Imagine is designed to achieve the performance of a special-purpose
image-processing, signal-processing, or graphics engine with the flexibility of
a general purpose computer. Our
cycle-accurate simulations indicate that a single Imagine chip is able to
sustain in excess of 10GFLOPS (32-bit floating point) or 20GOPs (16-bit fixed
point) on problems ranging from signal processing, to image processing, to
polygon-based graphics. By minimizing unneeded communication, Imagine is able to
realize a power efficiency of over 3GFLOPS/W on applications of interest
compared to less than 300MFLOPS/W for the most efficient conventional processors
and DSPs. Several Imagine chips can
be combined to achieve higher performance. A single circuit-board with an 8 x 8 array of Imagines can
sustain over a TeraOP of performance with a power dissipation of less than 1kW.
Imagine achieves flexible performance by using a streaming architecture that
exposes the parallelism and locality inherent in many signal- and
image-processing applications. Fast
stream operations are supported through a combination of vector processing, VLIW
arithmetic clusters, a streaming memory system, and conditional vector
operations. Vector
performance is achieved by interleaving stream elements among the eight computation
clusters, each consisting of many distinct arithmetic units. Each Imagine chip has a
network interface to allow high speed communication among Imagine chips, so that
multiprocessor solutions can be constructed if individual chips do not provide enough
performance for a particular problem.
A large general purpose stream register file forms the nexus of the chip, and is
connected to the clusters, the network, the memory system, and a host processor. The
stream register file is program controlled, and serves as a staging area for data that is
used by the other units. The number of memory accesses are reduced by keeping frequently
used data in the stream register file.
The Imagine chip is controlled by a host processor, which accesses Imagine control and
status registers as well as issues commands via a host interface. The host interface also
is connected to the stream register file, so that data may be loaded into the machine and
then sent to the memory system, network, or any other unit connected to the register file.
Historically, special purpose processors have offered better cost performance than
programmable processors for three reasons:
- They devote a larger fraction of their silicon area to arithmetic units.
- They eliminate register and memory bandwidth bottlenecks by wiring arithmetic units
directly together and providing many specialized memories.

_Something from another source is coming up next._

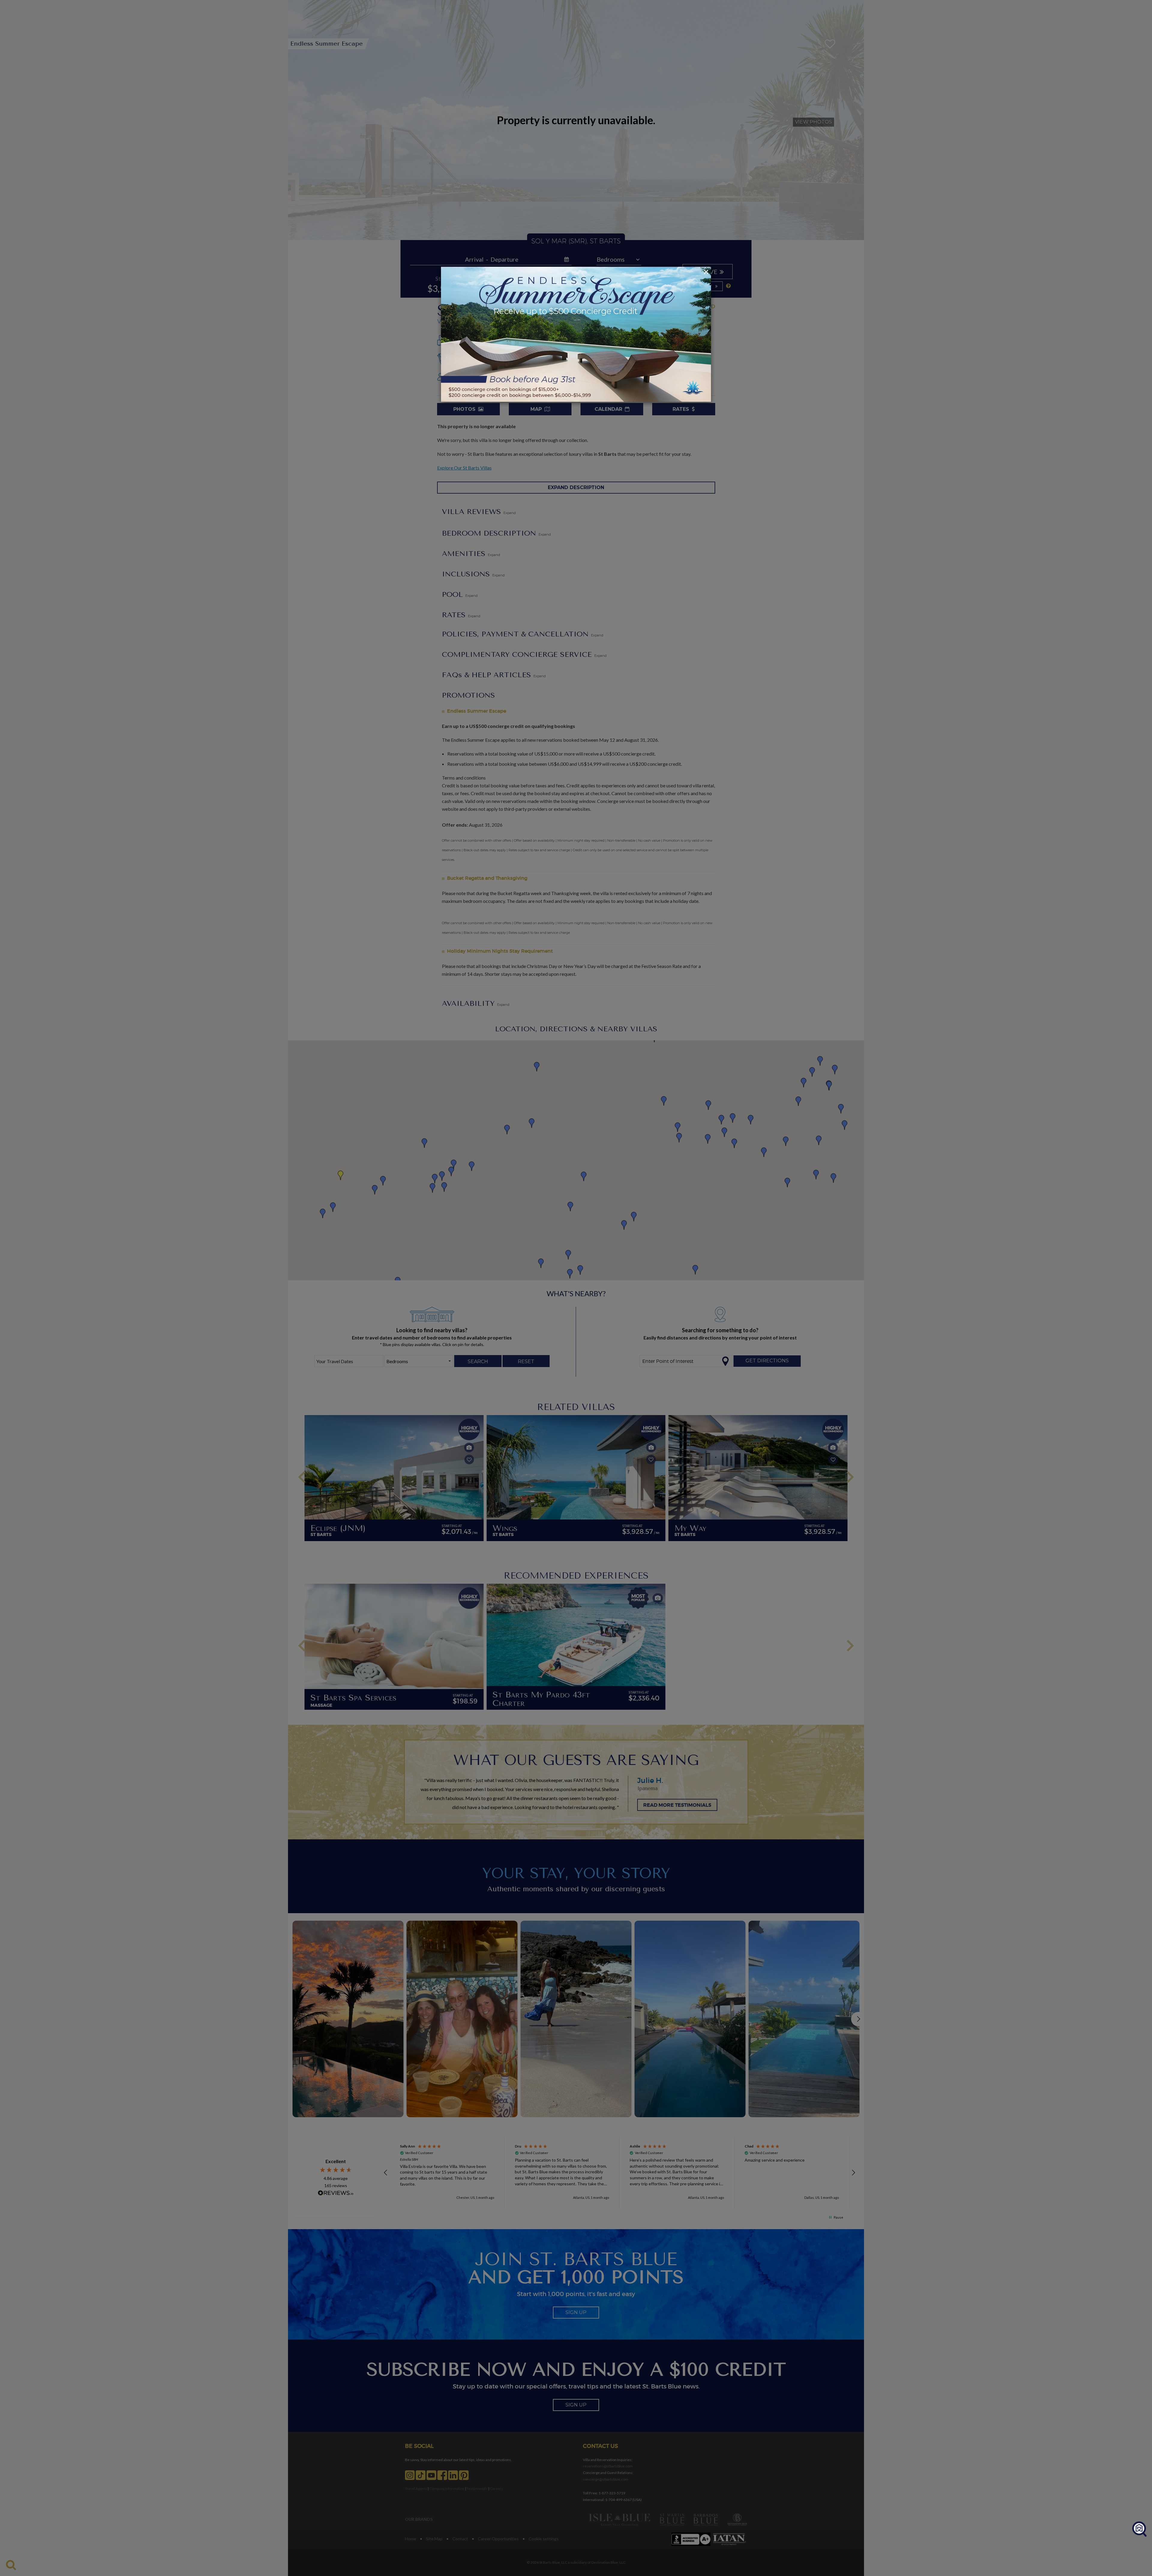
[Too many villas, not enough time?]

- They eliminate the control overhead of fetching and interpreting instructions.
Imagine matches these advantages while retaining the flexibility of a
programmable signal processor. Imagine has a large fraction of working silicon with 48
32-bit floating-point arithmetic units. These
units are divided into eight arithmetic clusters each comprising three adders,
two multipliers, and a divide/square-root unit. The arithmetic units support 32-bit integer and
floating-point operations and can be subdivided to provide 96 16-bit units or
192 8-bit units. The six units
within each cluster are operated under VLIW control to exploit instruction-level
parallelism. The eight clusters
operate in lockstep under common program control to exploit data parallelism. All of the arithmetic units except the divide/square-root
unit are fully pipelined.
Imagine overcomes the bandwidth bottlenecks of global
register files and memory systems by using a three-level bandwidth hierarchy
organized to support stream operations. Streams
are transferred between memory and a stream register file (SRF) by a four-bank
streaming memory system (2GB/s) that reorders references to improve bandwidth.
Once a stream is loaded from memory, it is typically circulated between
the SRF and the arithmetic clusters several times before returning the result to
memory, exploiting the 32GB/s bandwidth of the SRF.
Finally, during a computation kernel, intermediate results are forwarded
directly between local register files associated with the arithmetic units
without need to return to the global register file, using the 544GB/s local
register bandwidth. On
representative benchmark programs, exploiting the locality inherent in stream
applications in this manner reduces bandwidth demands on global register ports
by a factor of 20 compared to a typical scalar architecture.
Imagine overcomes the performance limiting effects of
conditional operations by sorting streams according to a conditional variable
rather than through conditional control flow.
These conditional stream operations divide data into homogenous sets that
can then be processed without the overhead of conditional control instructions. Compared to conventional approaches of branch prediction or
predication, conditional stream operations enable very high levels of
instruction and data parallelism to be exploited without incurring a large
penalty on every unpredictable conditional operation.
By exploiting the efficiency, ease of modeling, and level-of-detail advantages of
image-based rendering and the high performance of the Imagine architecture,
this single chip processor, with a modest amount of external RAM, will perform high
quality (1024x768), real-time (30 frames/sec) animation of complex, realistic scenes in
support of applications such as flight simulation, distributed battlefield simulation,
walk-throughs of virtual buildings and vehicles, and visualization of terrain databases.
The Imagine architecture will also provide order of magnitude performance improvements on
other image and signal processing applications, such as synthetic aperture radar. Imagine
should serve as a model for future generations of commercial signal and image processors.